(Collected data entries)
===============
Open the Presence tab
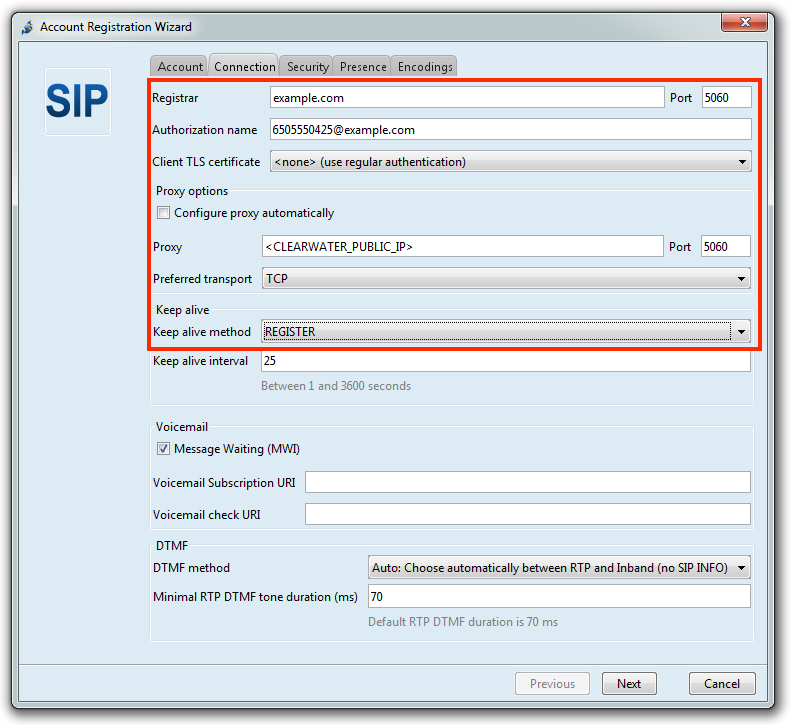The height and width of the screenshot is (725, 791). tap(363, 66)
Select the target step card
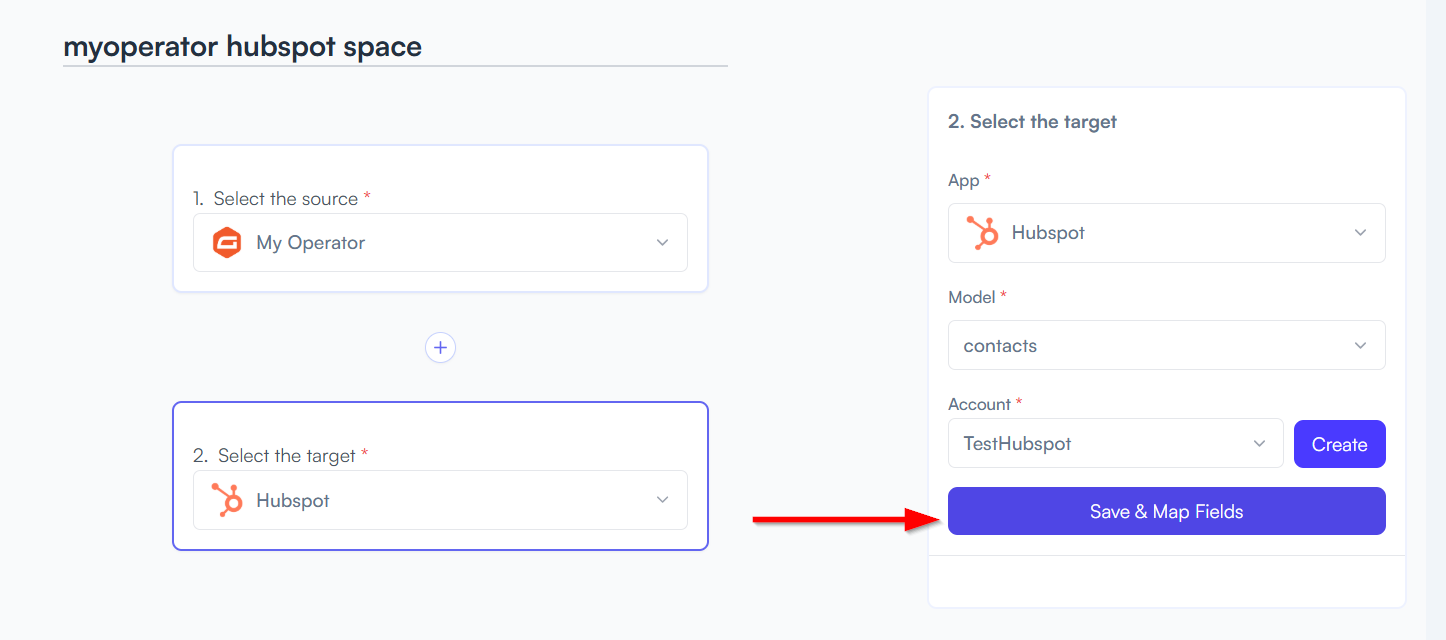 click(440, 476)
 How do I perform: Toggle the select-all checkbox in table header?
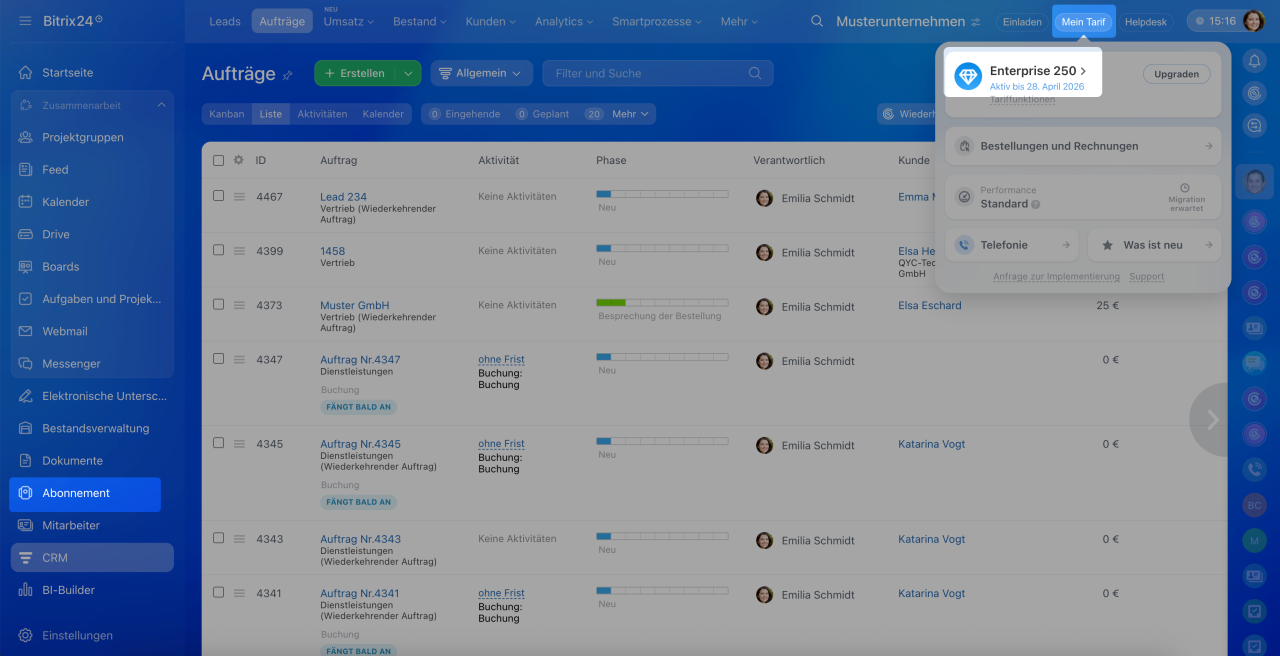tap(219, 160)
===============
__Task brief__. With the pictures omitted, reproduce the data above exactly.

__Answer to the problem__.
Open the Presence tab
The height and width of the screenshot is (725, 791). tap(363, 66)
Select the target step card
 click(440, 476)
 How do I perform: Toggle the select-all checkbox in table header?
tap(219, 160)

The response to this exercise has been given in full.